Sunday, 12 January 2014

Huntington Castle

It was a lovely sunny day on Saturday, and I got the chance to go out and about again.
This time it was to Huntington Castle, which I'd wanted to visit for years. I had been to Huntington before, many years ago, but we only got as far as the pub, the Swan. I seem to remember a conversation where the landlady told us about the eleven cats they had - and how she thought there must be a beacon visible only to cats that guided them all there!
On the way to Huntington, we stopped off at Brilley Church, a pretty little place, heavily restored by the Victorians.
Huntington is spread out a bit as a village, and at one point we found ourselves driving very slowly behind two men in ambulance uniform who were walking along the lane. Then they turned into a farmyard - and the farmyard and open barn were full of people and small kit cars. There seemed to be some sort of rally going on.
We went first to the church, through another farmyard. The church is about the same age as the castle, and is dedicated to St Thomas a Becket, which is an unusual dedication. I've only ever been to one other church named for that turbulent priest, and that was in Oxford.
It was so dark inside that we left the door open so we could see. The original windows are tiny, and the later, bigger windows are very dark stained glass. On one side, the pews are enormously solid wood, with more conventional and more modern pews on the other side. There's also a chimney visible on the outside, but no sign of a fireplace inside (but I bet that the local squire had his pew there once, and his own little fire keeping the family warm during the service).
The nice chap in the farmyard we went through told us that the castle was right next to the village hall. We parked at the Swan (and two cats slunk away as we got out of the car - the beacon is obviously still working!)
A little way down the road and round the bend we came to the village hall, a quite modern building, and there was the castle, rearing up above the road, covered in trees. There's a public footpath running through it - and in its time it must have been very impressive. It was too spread out for me to get a good photo, but there are a couple of lengths of exposed masonry, and some large mounds. One is described as a motte in some of the literature I've seen, but I'd guess that it's actually the remains of a large tower, grassed over (and liberally sprinkled with blackberry bushes and thorn bushes).

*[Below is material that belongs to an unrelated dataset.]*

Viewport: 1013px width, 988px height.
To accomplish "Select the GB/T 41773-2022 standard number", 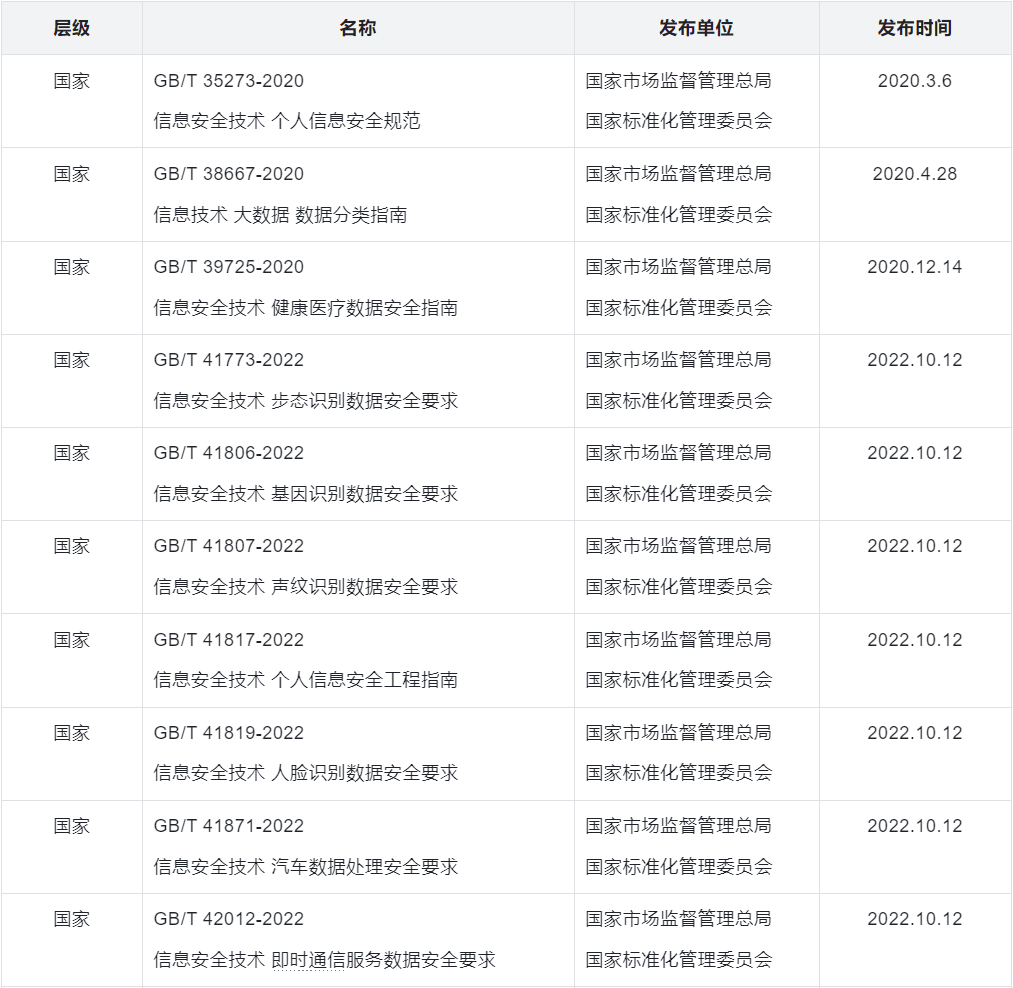I will point(229,360).
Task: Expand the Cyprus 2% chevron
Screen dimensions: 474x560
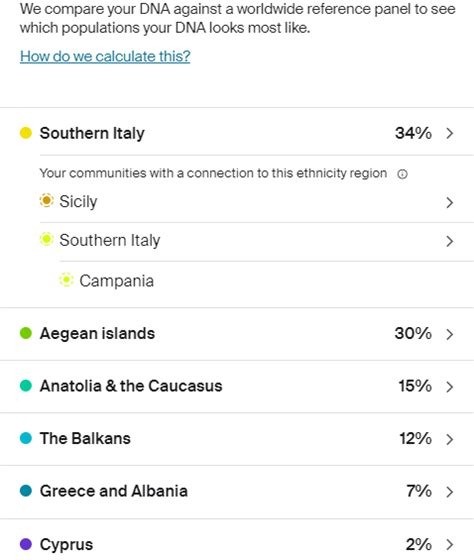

Paul Remfry, who has done a lot of work on the more obscure Marches castles, has a good article about the history of the castle and the remains at Though this would not have been an obscure castle when it was built. I think it's probably bigger than Grosmont, and was owned at various times by the de Braose family (who also held Hay Castle), the Bohuns and the Mortimers, all of them important Marcher families.
There's a good sized dry moat, and on one side, a very steep drop to a stream - it would have been a difficult castle to besiege.
After that, we headed up to Kington again for a substantial lunch at the "greasy spoon" cafe - egg, chips, bacon, beans, and mug of tea were just what we needed after a morning's castle and church spotting. There was a party of bikers in the cafe, and we overheard them discussing the problems of a long journey through Wales, and how they wished there could be some way of "in flight re-fuelling" for the bikes. We were imagining Wallace and Gromit coming by with the motorcycle and sidecar, and carefully matching speeds as Gromit poured a jerrycan of petrol into the tank of the other bike!
We had a wander round the back alleys of Kington, too, and found the Arrow Brewery on the main road (with a picture of the Tardis on the front of the pub), and the Arrow Mills which has a really big mill leat round the back of the Co-op. Kington has all sorts of interesting little corners to explore.

1 comment:

Anonymous said...

The event at Lower House, Huntington was a sporting trial.